▶ Work to be completed: What does the data read, word for word, from the line containing "The width and height of the screenshot is (400, 400)." through its final line? Give those lines only.

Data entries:
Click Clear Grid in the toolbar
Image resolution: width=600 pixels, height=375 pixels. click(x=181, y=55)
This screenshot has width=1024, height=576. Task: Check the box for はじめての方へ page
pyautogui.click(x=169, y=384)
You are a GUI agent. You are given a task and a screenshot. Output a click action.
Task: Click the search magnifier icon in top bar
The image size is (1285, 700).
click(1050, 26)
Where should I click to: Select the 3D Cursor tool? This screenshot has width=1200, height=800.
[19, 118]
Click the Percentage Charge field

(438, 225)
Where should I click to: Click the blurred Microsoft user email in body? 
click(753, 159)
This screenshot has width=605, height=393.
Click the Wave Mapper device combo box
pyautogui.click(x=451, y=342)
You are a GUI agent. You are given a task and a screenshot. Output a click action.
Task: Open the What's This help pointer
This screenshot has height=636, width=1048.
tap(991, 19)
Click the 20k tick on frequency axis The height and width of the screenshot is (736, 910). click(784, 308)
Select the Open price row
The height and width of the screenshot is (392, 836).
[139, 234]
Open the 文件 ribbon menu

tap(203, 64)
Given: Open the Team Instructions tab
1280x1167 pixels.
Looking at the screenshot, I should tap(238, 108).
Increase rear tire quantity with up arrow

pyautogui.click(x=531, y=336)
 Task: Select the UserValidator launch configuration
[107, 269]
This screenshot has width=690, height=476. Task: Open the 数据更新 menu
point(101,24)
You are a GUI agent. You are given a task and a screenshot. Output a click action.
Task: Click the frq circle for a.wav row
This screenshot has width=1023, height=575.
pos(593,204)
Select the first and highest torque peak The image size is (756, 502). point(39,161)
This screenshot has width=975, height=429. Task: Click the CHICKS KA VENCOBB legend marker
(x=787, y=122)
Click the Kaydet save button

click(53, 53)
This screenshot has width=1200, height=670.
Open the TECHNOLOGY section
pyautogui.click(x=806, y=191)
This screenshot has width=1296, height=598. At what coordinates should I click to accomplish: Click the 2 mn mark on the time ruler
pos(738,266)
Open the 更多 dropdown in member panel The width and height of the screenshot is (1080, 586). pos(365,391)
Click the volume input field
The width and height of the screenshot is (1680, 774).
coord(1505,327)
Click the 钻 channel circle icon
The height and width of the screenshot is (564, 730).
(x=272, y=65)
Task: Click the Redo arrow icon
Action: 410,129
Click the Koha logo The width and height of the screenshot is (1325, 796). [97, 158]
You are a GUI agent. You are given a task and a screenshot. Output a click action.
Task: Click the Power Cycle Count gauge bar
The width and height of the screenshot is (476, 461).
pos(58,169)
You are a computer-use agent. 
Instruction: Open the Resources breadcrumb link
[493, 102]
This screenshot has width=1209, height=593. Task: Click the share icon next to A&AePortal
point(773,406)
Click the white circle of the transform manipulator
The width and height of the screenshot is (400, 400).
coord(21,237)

▶ Task answer:
The width and height of the screenshot is (400, 400).
coord(21,237)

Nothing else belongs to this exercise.